By Mareike Ohlberg and Jessica Batke
This article, including a number of sidebar articles and supplemental materials, originally appeared on ChinaFile. The text below does not include illustrations and charts that are part of the full article.
Message Control: How a New For-Profit Industry Helps China’s Leaders ‘Manage Public Opinion’,” a new report from ChinaFile, relies on an analysis of some 3,100 publicly available Chinese government procurement notices related to purchases of products and services to help officials monitor and control public opinion across China between January 2007 and late August 2020.
For-profit companies actively assist the Chinese Communist Party as it works to eliminate one of the main threats to its survival, namely, the thoughts and feelings China’s citizens express about their government.
Chinese authorities want the ability to track, manipulate, or erase online speech. They rely increasingly on technology to enhance the efficacy and scope of censorship and monitoring long performed by government employees.
Governments have begun to depend on commercial enterprises as the sheer volume of online information threatens to overwhelm public sector employees’ capacity to manage it. A wide range of government agencies and departments engage commercial companies to provide public opinion management services—not only propaganda bureaus or police departments but tax bureaus, local courts and prosecutors’ offices, hospitals, and even a Beijing office hosting an international exhibition of horticulture.

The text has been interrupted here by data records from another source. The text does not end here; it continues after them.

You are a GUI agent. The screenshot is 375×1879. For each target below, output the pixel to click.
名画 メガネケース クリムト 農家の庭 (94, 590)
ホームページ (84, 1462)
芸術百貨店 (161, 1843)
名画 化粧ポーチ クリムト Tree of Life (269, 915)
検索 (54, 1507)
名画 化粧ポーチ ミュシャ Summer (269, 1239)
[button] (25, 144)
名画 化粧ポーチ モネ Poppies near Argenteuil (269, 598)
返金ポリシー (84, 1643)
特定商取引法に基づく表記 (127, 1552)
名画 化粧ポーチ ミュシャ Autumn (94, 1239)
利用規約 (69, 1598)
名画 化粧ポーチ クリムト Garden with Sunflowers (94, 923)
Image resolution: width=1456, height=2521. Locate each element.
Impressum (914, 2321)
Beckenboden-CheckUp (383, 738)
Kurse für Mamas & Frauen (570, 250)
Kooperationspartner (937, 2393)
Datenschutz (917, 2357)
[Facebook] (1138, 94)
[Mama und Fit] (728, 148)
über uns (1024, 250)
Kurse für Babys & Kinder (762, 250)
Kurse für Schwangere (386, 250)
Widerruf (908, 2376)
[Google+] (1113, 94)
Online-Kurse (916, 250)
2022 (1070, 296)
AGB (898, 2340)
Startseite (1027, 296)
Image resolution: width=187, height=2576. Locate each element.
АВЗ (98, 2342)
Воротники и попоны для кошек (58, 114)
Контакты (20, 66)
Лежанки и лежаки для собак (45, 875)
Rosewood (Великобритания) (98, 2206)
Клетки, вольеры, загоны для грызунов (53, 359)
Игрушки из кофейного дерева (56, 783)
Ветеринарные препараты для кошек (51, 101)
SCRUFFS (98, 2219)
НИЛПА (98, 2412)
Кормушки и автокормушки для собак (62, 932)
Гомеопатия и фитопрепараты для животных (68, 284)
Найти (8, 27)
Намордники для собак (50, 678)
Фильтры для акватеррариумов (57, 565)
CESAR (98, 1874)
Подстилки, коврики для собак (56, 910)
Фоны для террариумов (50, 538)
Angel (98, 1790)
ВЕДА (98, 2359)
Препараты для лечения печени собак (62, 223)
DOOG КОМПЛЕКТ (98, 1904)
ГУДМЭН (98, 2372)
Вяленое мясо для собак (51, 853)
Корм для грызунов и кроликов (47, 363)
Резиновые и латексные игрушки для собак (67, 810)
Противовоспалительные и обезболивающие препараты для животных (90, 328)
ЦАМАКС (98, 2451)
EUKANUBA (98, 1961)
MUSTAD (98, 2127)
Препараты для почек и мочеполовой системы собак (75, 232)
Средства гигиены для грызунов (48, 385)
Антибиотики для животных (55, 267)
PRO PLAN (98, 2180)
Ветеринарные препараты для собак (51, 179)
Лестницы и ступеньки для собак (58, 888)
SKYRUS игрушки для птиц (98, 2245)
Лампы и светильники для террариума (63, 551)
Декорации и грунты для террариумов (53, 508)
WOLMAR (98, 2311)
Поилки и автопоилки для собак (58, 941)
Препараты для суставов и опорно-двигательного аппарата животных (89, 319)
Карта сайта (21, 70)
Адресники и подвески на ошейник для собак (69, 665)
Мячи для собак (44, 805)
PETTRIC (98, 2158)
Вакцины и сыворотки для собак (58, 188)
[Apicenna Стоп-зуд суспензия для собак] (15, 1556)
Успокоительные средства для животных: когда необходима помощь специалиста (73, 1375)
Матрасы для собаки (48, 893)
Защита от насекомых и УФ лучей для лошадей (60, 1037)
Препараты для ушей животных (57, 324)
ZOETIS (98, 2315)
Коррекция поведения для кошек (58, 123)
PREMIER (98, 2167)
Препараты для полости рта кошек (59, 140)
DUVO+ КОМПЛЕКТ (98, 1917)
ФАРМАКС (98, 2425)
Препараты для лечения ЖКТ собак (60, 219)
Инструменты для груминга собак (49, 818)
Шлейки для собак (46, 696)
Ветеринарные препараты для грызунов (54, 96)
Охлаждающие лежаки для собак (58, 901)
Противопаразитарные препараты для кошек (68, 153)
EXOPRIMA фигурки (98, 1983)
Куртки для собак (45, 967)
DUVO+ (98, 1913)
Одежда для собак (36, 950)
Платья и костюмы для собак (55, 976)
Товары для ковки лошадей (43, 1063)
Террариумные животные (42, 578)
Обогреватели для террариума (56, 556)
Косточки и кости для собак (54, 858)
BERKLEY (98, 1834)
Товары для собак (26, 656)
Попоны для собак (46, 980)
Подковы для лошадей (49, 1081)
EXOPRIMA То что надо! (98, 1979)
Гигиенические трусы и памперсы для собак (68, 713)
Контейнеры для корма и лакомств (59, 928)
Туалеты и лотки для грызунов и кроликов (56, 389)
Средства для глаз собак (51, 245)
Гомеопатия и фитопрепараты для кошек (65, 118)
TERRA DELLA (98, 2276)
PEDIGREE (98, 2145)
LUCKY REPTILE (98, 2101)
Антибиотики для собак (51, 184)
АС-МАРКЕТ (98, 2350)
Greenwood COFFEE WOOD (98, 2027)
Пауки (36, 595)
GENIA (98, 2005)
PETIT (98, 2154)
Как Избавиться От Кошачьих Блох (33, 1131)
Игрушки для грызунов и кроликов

Local government agencies seek commercially-provided software, services, and, sometimes, human contractors to monitor online content and manage how and whether it circulates.
Most agencies want to uncover online chatter about their own personnel and policies, tracking commentary on massive numbers of websites and on social media platforms, requiring companies to give them “early warnings” in case of potential “public opinion incidents.”
Government officials explicitly request “Internet Public Opinion Analysts” and “Internet Commenters” from contracted companies, meaning that for-profit firms are providing personnel to government agencies for this sort of work.
Though purchases of systems for domestic monitoring dominate, a number of Chinese government agencies—at the national, provincial, and sometimes even the county level—have solicited services to keep tabs on international public opinion as well.
The emergence of the public opinion service sector offers a glimpse of what techno-authoritarianism might actually look like in practice in China: the Party-state’s use of, and reliance on, private technology companies to manage the volatile interaction between ideas, speech, and society.